= David McLees =

British architectural historian (1945–2020)

Alexander David McLees (9 November 1945 - 14 June 2020) was a British architectural historian. From 1998 to 2001, he was a director in the Executive Committee of the Society of Architectural Historians of Great Britain (SAHGB).

== Early life and education ==
Alexander David McLees was born in St Andrews Fife, Scotland. He was the son of Mary Adamson Syrmington, a school teacher, and Alexander Gray McLees, the deputy rector in Madras College in St Andrews. This is where McLees and his older sister Margaret completed their studies.
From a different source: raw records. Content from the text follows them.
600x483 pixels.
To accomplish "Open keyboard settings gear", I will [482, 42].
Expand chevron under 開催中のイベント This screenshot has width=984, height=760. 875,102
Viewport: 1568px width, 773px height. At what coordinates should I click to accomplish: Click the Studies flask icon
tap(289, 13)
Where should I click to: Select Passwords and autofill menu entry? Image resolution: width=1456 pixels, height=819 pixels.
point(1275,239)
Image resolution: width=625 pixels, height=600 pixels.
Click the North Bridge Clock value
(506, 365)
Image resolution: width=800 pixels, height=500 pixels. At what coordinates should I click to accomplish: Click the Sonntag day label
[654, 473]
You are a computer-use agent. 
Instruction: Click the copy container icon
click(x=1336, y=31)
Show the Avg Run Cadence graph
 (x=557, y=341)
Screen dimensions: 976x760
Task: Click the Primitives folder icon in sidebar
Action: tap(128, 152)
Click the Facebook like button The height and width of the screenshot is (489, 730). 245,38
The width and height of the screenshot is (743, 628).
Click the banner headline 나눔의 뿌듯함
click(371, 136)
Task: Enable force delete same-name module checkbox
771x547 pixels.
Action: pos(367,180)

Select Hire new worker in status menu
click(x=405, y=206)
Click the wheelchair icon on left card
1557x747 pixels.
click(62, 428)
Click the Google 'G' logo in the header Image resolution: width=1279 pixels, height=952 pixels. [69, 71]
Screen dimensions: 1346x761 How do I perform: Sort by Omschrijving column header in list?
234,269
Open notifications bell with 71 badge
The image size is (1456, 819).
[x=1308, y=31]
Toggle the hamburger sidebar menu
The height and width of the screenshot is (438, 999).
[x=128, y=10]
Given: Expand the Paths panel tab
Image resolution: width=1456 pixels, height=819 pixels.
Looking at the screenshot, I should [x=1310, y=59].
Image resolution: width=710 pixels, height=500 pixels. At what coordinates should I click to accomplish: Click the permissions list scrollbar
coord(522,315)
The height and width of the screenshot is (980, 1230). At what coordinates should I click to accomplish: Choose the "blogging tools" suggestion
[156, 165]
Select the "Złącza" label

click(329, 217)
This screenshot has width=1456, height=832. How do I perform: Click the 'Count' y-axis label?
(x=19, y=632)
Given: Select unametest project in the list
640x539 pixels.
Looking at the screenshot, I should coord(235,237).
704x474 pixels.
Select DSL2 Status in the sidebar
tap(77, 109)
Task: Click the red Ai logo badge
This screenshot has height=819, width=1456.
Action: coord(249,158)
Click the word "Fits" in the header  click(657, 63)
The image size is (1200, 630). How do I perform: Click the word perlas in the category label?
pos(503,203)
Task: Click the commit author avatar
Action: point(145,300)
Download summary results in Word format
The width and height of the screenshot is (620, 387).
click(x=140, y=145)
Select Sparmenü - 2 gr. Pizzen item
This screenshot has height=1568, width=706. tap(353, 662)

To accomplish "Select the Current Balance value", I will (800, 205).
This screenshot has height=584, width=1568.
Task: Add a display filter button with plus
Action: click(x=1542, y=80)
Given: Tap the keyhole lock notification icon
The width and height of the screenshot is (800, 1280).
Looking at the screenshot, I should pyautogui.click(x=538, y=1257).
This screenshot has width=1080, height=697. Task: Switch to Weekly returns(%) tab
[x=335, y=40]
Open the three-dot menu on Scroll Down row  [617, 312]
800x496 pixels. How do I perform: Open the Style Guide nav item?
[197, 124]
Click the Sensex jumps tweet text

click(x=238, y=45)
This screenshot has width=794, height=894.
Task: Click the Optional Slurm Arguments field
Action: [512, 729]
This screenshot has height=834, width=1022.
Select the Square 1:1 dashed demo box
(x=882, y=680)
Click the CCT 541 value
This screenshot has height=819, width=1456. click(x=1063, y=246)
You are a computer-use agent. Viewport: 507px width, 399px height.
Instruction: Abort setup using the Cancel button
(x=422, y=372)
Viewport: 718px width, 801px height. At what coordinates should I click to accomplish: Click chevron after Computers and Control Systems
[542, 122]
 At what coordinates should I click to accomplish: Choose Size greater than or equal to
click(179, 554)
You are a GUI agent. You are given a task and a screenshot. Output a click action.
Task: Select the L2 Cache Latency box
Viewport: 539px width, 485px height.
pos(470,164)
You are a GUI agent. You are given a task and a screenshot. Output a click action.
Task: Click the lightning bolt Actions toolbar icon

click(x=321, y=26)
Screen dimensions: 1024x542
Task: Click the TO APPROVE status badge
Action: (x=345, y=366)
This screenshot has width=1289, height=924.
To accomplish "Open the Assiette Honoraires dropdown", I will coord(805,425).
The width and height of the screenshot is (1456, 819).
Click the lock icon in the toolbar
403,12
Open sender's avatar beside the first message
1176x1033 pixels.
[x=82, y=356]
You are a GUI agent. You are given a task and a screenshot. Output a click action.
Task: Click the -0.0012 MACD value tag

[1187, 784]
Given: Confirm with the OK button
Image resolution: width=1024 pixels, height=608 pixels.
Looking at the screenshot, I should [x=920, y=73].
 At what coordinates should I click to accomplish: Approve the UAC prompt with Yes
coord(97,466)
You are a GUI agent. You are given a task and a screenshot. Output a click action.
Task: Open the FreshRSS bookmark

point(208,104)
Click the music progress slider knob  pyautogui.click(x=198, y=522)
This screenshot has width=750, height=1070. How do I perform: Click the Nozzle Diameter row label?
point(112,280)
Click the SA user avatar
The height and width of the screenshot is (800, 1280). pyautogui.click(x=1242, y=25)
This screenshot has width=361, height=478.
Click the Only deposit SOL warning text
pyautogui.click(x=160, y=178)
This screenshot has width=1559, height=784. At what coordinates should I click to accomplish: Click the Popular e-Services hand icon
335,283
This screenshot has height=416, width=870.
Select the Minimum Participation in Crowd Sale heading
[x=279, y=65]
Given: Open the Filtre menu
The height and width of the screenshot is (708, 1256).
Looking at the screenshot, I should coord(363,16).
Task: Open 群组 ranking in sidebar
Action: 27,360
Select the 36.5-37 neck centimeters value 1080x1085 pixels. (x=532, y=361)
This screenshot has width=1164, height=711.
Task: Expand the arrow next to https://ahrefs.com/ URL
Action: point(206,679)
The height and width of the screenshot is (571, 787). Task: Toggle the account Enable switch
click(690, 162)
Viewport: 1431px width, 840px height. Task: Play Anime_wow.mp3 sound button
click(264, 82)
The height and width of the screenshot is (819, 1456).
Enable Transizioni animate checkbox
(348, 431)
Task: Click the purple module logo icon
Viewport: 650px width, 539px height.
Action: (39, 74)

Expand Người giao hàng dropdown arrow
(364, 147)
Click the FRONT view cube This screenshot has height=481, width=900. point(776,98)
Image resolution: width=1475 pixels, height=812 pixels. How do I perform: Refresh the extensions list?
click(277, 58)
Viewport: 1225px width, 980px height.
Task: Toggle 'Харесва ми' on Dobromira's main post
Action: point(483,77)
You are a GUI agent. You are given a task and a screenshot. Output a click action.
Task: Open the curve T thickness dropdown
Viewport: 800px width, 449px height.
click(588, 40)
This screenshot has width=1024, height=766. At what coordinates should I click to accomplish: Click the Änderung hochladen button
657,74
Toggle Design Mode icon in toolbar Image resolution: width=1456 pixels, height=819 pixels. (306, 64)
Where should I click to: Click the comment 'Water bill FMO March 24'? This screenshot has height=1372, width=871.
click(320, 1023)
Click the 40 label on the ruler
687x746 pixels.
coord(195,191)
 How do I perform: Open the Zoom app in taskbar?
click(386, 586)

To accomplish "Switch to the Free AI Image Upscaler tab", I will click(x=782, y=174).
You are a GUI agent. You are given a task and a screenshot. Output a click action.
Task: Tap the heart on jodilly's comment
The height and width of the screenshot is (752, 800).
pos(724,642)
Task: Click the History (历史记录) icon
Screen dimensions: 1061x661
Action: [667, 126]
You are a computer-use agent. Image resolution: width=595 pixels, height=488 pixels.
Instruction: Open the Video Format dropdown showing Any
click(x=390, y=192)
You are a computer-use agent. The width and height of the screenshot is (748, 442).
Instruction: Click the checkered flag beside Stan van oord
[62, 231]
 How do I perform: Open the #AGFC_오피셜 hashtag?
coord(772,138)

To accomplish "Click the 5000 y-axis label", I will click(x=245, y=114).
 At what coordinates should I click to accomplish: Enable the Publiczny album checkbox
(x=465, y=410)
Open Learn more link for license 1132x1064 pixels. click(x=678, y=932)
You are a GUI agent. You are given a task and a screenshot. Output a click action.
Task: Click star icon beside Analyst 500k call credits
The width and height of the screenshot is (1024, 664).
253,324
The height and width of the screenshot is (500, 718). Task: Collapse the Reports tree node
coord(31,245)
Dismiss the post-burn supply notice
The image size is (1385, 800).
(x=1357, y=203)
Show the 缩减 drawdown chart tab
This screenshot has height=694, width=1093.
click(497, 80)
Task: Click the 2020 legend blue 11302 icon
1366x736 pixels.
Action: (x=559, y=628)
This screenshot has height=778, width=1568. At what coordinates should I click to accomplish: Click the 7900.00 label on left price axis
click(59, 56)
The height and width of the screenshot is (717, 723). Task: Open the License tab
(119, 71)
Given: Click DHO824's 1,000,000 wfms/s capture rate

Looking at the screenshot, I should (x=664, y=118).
During his school years, McLees played on the college rugby team from 1962 to 1964, and in 1964 he won the college's Coronation Medal for History.

In 1969 he was awarded a Master of Arts degree by the Courtauld Institute of Art in London, where he wrote his MA dissertation on parish church architecture in Gloucestershire.

== Work and research ==
After his MA, McLees kept on researching British architecture. In 1972, McLees won the Reginald Taylor and Lord Fletcher essay prize from the British Archaeological Association and six years later, in 1978, he became a fellow of the Society of Antiquaries of Scotland.

McLees’ most circulated work is perhaps the Cadw guide to Castell Coch, written in 1988. The guide proved popular and has had two further editions: one published in 2005, and the other in 2018. In his research of the archives, he discovered previously unseen photographies of the castle, showing that Castell Coch had commercial vineyards before the 1930s- making it a rare case in Britain.

After this first collaboration with Cadw, McLees became an Inspector of Historical Buildings for the Welsh agency. McLees worked for Cadw again in 2013 in a campaign to preserve traditional Welsh terraced houses. He wrote a booklet about the historical value of such houses, with guidance on their care and preservation. McLees died in June 2020.

== Bibliography ==

- McLees, A. D. (1969). "Parish architecture in Gloucestershire"
- McLees, D. (1972) 'Henry Yevele: disposer of the King's Works of masonry' (JBAA, 3rd ser., XXXVI (1973), 52-72).
- McLees, D. (1988). Castell Coch. Cadw.
- Jeremy Knight, John B. Hilling, Jeremy Knight, Jeremy Knight, Jack Spurgeon, Keith Kissack, John R. Kenyon & David McLees (1993) Castles, Archaeological Journal, 150:sup1, 26-43, DOI: 10.1080/00665983.1993.11785942.